Last week, I ran some EEG data through an analysis that should find clusters of electrodes that recorded high activity at the same time. In other words, it looks for spatial and temporal adjacency. The cluster that it found looks like this:
That’s a map of all of the electrodes on our EEG nets, and the big blue circles overlay the electrodes that were part of my cluster. Hopefully it is apparent to you that this cluster has a topographically odd feature – the hole in the middle! Clusters don’t (generally) have holes like that – the correlation between adjacent electrodes is pretty high – and I knew from looking at the maps of overall activity that there wasn’t an activity dip in the center of that cluster.
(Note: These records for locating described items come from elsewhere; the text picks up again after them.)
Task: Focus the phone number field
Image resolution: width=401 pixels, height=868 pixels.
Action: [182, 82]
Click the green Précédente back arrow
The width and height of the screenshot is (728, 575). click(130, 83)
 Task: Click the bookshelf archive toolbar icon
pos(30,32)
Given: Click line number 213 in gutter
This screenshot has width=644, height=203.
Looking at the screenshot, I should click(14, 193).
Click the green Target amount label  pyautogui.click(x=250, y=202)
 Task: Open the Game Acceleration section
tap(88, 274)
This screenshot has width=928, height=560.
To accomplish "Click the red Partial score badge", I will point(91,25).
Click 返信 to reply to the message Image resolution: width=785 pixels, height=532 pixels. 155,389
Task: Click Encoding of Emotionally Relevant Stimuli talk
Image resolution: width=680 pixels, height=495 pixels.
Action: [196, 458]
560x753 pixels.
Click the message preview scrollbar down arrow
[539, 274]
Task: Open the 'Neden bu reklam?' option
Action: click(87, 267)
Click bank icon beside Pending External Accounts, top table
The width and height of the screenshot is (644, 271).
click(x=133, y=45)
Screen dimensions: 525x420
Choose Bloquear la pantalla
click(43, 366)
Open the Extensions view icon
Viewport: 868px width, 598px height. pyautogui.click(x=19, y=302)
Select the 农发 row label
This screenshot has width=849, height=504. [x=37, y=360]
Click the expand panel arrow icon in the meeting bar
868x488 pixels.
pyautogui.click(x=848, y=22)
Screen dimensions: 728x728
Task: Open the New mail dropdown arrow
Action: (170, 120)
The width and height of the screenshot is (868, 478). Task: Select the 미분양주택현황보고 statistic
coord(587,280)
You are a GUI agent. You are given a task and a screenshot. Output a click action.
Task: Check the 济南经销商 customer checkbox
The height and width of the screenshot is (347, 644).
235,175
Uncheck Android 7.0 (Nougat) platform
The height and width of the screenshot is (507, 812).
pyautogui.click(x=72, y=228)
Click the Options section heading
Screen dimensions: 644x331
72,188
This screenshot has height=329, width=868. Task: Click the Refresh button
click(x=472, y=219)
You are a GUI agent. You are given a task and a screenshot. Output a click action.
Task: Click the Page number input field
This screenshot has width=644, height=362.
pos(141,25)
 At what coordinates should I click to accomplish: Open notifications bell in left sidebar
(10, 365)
The particular electrode making up my hole was even more disconcerting because it is electrode Cz, the one that sits at the center of the top of the head, and when we record our EEG data that electrode is the reference. As data comes off the system, the trace at Cz is always zero, because measuring voltage requires a reference point. Although the data should have been re-referenced before the clustering algorithm, the worst-case “What when wrong here” answers involved the re-referencing having been lost, and that would be a major bug in an analysis that has been used already in several studies in the lab. Scary.
It turned out not to have been that bug, but another issue entirely. The first step in the clustering analysis is to take the spatial layout of electrodes, and define each electrode’s “neighborhood” – which other electrodes should be counted as “adjacent” to the electrode in question. The piece of code that does this takes in a list of names of electrodes you want to define neighborhoods for (in my case, all of them except the two eye-movement channels) and matches that list to a master list of electrode names and their positions. And in that master list, the electrode Cz was listed with its name as Cz’. Turns out, Cz and Cz’ don’t match, if you’re a computer, so Cz is never included in any neighborhoods, and so doesn’t turn up in the final cluster. Fixing the master layout list got me clusters including Cz, and all is well.
This kind of thing really illustrates the importance of having a human being look at your output, and think about whether the answer the computer is giving is plausible. I’m still working on how to best teach students to bring their critical eyes to this kind of output, and not just assume that the computer is right. Part of it is just developing enough experience to know what the results “should” look like, but in a lot of cases students already have a great deal of knowledge to bring to bear. It’s the same reason that I plot really raw data as often as I can – I’m not necessarily going to publish these graphs, but understanding what’s happening in my data set is essential, both for sanity-checking and to develop a theoretical understanding of what participants, or their brains, are doing.